[发明专利]一种适用于酶解小鼠脑组织的酶解液、细胞分离的方法及其应用

说明书

本发明公开了一种适用于任一时期小鼠脑组织细胞分离的酶解液，以及使单细胞悬液低损失的优化方法，本发明所述的方法得到单细胞悬液中活细胞占比优于现有技术方法。这些优点可以让本领域技术人员完成小鼠各个时期脑组织细胞的分离且取得高活率、高得率、低杂质占比的细胞悬液，或使分离得到的细胞能继续应用于后续单细胞测序实验中，拿到更加真实且有意义的结果，为进一步明晰疾病机理和疾病的治疗提供了更完备的保障。

技术领域

本发明属于生物技术领域，涉及一种适用于酶解小鼠脑组织的酶解液、细胞单细胞悬液的制备方法及其应用。

背景技术

单细胞测序技术自问世以来，对生命科学研究产生了颠覆式的影响，革新了众多领域的研究范式与基本方法，如免疫生物学、肿瘤生物学、发育生物学等。在脑科学研究中，单细胞测序对解析神经元在特定生理、病理状态下的功能，鉴别不同细胞在发育或疾病进展中的作用带来了详尽的数据，揭示了深刻的分子机理机制，也已成为脑科学研究中最强有力的技术手段。其流程包括四个操作步骤：样本制备、单细胞分离、测序、数据分析。其中样本制备是最为关键的第一步，其质量决定了后续操作的成败。

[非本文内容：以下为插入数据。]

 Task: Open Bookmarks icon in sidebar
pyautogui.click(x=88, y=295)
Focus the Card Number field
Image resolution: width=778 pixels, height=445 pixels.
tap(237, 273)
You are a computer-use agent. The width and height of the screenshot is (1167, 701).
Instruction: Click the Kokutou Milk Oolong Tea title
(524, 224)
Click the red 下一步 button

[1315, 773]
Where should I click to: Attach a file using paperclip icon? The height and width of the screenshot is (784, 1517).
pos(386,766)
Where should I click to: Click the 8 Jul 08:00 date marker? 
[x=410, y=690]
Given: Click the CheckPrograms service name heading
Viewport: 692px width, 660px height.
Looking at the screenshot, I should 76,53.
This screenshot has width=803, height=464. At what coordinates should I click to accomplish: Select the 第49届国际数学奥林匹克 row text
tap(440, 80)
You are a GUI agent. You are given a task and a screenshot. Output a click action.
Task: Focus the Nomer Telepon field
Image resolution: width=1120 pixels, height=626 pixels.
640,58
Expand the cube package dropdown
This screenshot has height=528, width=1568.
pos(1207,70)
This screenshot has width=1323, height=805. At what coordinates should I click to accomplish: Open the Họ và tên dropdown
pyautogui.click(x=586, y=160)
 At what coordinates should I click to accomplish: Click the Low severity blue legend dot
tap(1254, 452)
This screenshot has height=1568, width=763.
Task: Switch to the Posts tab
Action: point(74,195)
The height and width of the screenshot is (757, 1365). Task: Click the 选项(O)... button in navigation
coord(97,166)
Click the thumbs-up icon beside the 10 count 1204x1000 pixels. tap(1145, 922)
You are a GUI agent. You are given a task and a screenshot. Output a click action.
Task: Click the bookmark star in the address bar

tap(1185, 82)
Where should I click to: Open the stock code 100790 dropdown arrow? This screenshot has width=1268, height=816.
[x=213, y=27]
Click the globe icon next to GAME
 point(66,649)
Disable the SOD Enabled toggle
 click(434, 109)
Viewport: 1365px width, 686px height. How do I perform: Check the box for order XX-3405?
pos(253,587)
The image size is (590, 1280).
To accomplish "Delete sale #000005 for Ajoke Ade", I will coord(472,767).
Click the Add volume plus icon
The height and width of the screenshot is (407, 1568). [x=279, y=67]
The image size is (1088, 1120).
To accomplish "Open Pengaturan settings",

目前，脑科学研究中小鼠是最为常用的模式动物，但不同时期的小鼠脑组织结构复杂，脑组织在样本制备过程中存在诸多问题，如细胞活率低、纯度低、部分细胞无法获得等，极大的限制了单细胞测序技术的应用，对结果的可靠性产生了很大影响，如《Derivation of Enriched Oligodendrocyte Cultures and Oligodendrocyte/NeuronMyelinating Co-Cultures from Post-Natal Murine Tissues》一文中对小鼠脑组织的解离方法。仅适用于新生鼠1-7天的脑组织细胞分离，对中年、老年鼠脑组织细胞分离则会出现细胞数量极少、结团率高等问题，无法应用于中年、老年鼠脑组织。而《PharmacologicalInhibition ofMitochondrial Carbonic Anhydrases Protects Mouse CerebralPericytes from High Glucose-Induced Oxidative Stress andApoptosis》文献报道的制备单细胞悬液的方法适用于12周小鼠脑组织的分离，对新生鼠单细胞分离效果不理想，呈现细胞数量及类型均偏少的现象。因此，现有技术中单一的酶解配方，无法适用于任一时期的鼠脑组织单细胞分离。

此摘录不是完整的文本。